International Workshop on 'New challenges in Reduced Density Matrix Functional Theory: Symmetries, time-evolution and entanglement'
The time-dependent two-particle reduced density matrix methodStefan Donsa
Technical University Wien, Austria
Coauthor(s) : F. Lackner, T. Sato, K. Ishikawa, Joachim Burgdörfer, I. Brezinova
 University of Tokyo, Japan
Describing time-dependent many-body systems where correlation effects play an important role remains a major theoretical challenge. The full solution of the full N-body Schrödinger equation is prohibitive for large systems due to the exponential scaling with the number of particles. Frequently employed approaches to treat time-dependent many-body systems are based on effective mean-field approaches, e.g. time-dependent density functional theory, or multi-configurational methods like the multi-configurational time-dependent Hartree Fock method. While the first one makes computation of large systems feasible but is lacking the accuracy of wave-function based methods, the second approach is in principle exact but the exponential scaling with the number of particles limits its application to small system sizes.

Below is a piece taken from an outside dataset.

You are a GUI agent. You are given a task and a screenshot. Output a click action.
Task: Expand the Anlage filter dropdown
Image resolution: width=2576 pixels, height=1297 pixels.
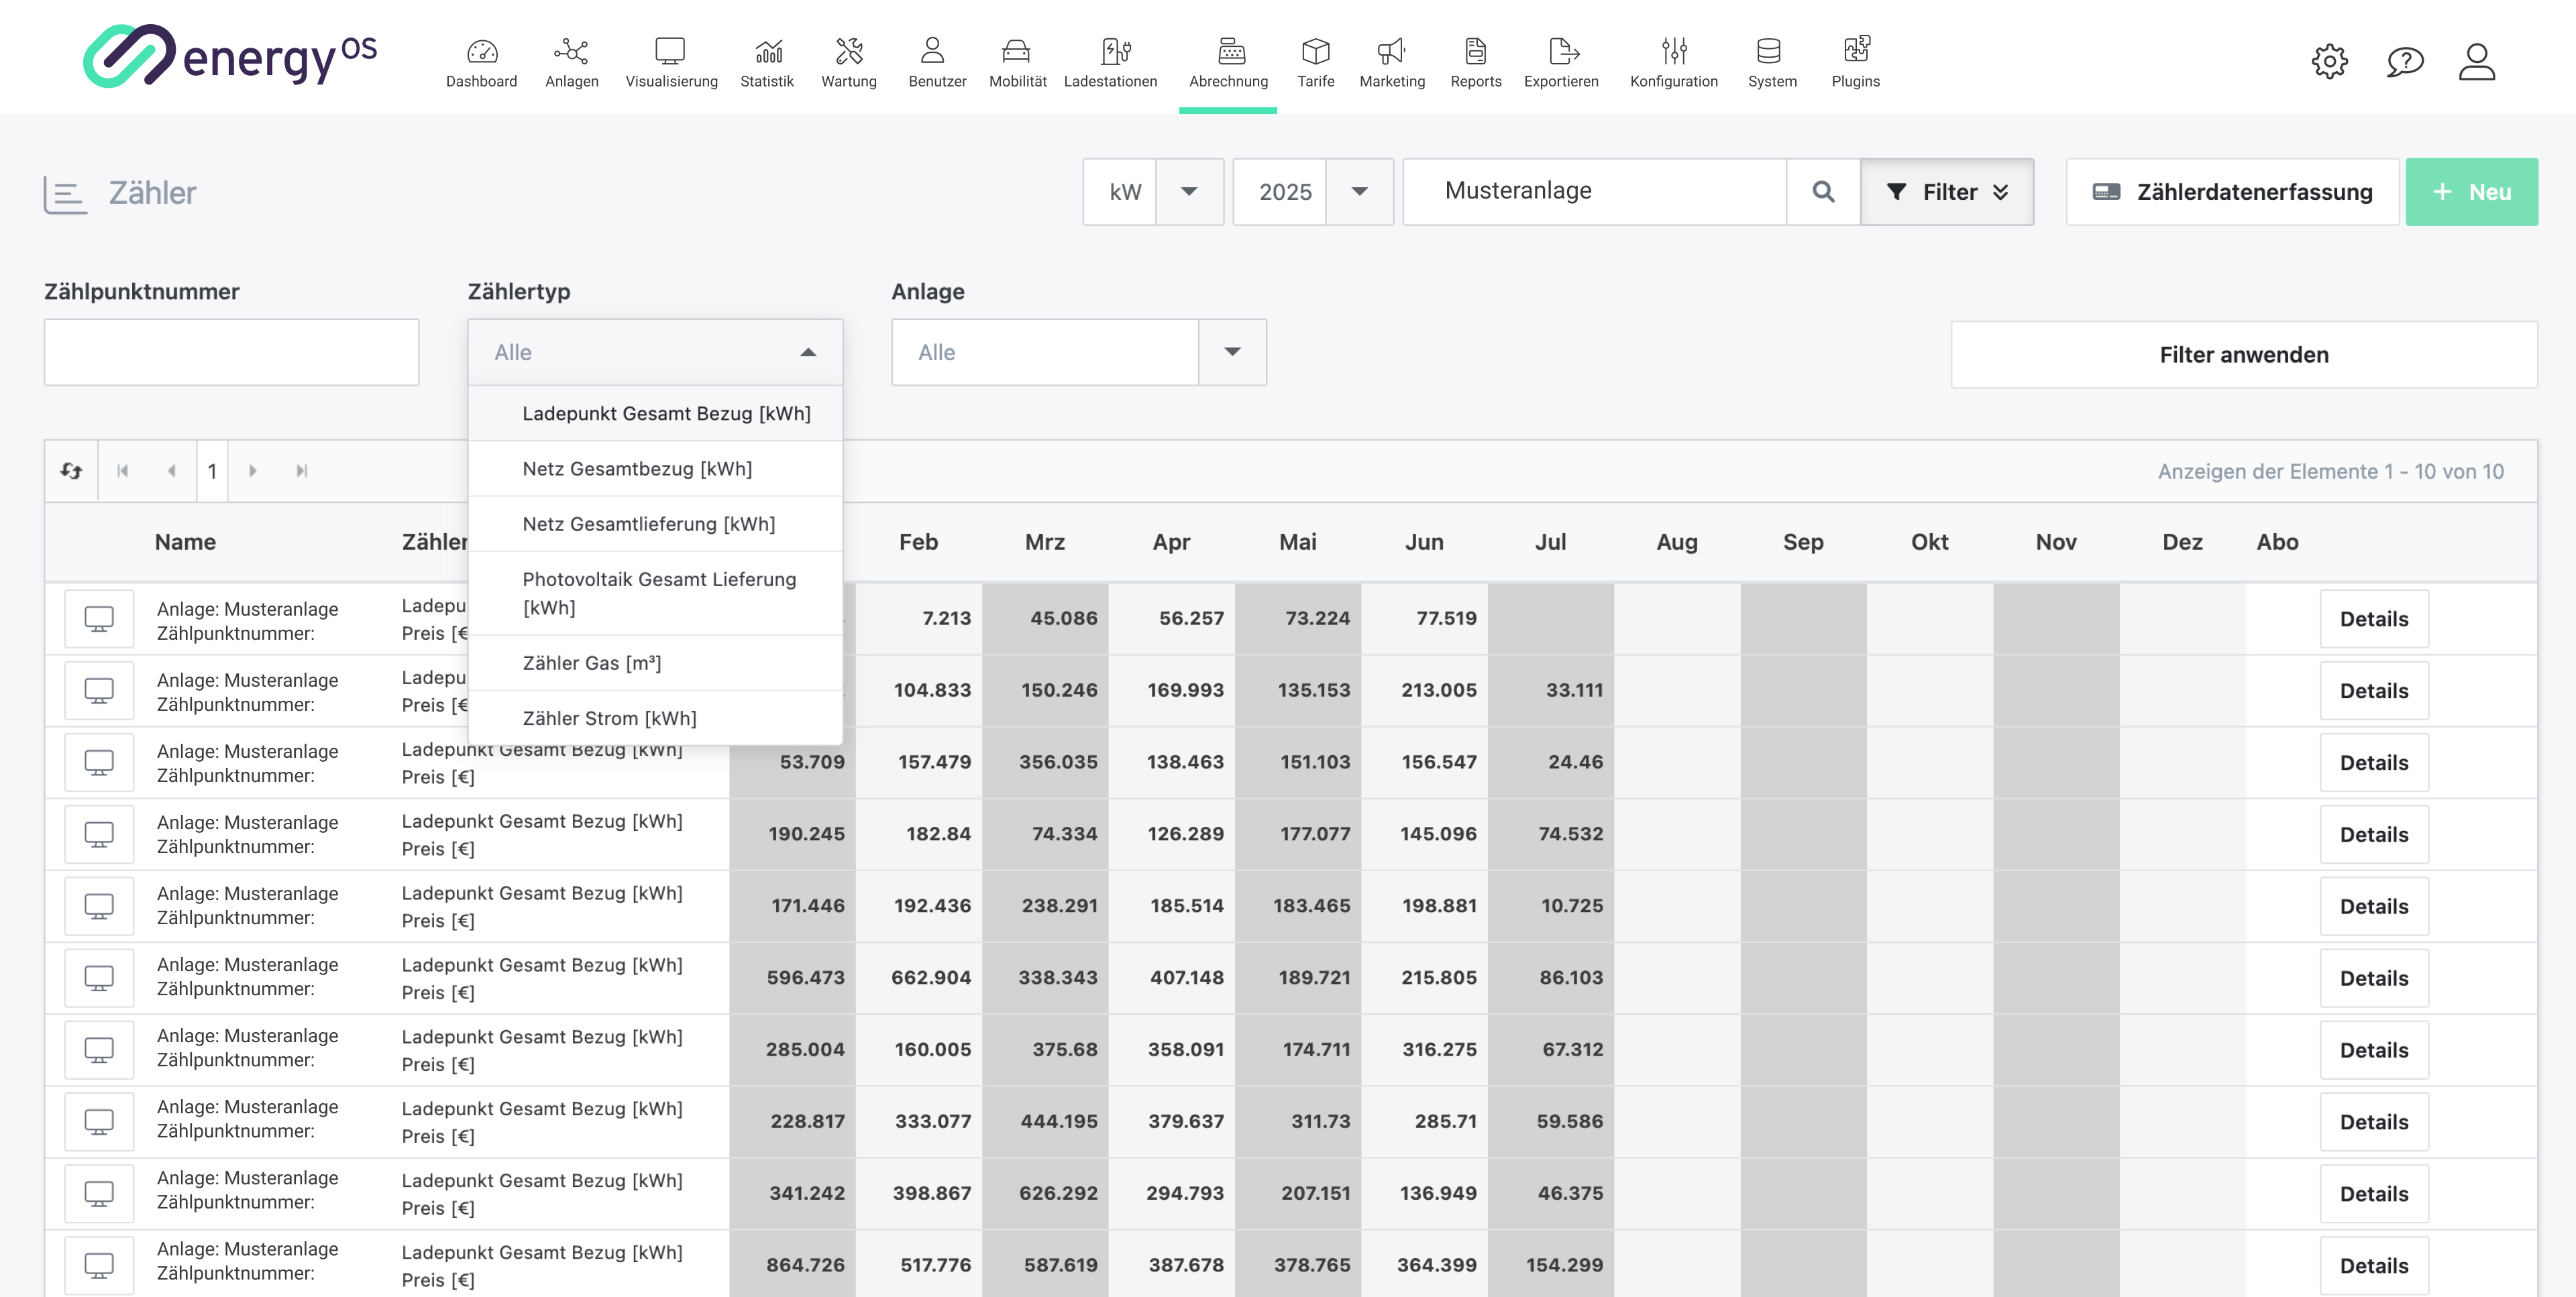[x=1232, y=352]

To bridge the gap between those two descriptions we developed the time-dependent two-particle reduced density matrix (TD-2RDM) method [1, 2], which allows to treat correlations up to the two-particle level exactly and circumvents the exponential scaling of multi-configurational methods. The TD-2RDM method is based on a contraction consistent reconstruction of the three-particle reduced density matrix, as required for the proper closure of the equations of motion for the TD-2RDM. Contraction consistency and enforcing N-representability constraints are key to achieve accurate and stable propagation of correlated dynamics. We show benchmark results for atoms in strong laser fields  and the non-equilibrium dynamics in Hubbard clusters. We will highlight the importance of two-particle correlations and discuss future developments and applications of the method.
 F. Lackner et al., Phys. Rev. A 91 023412 (2015).
 F. Lackner et al., Phys. Rev. A 95 033414 (2017).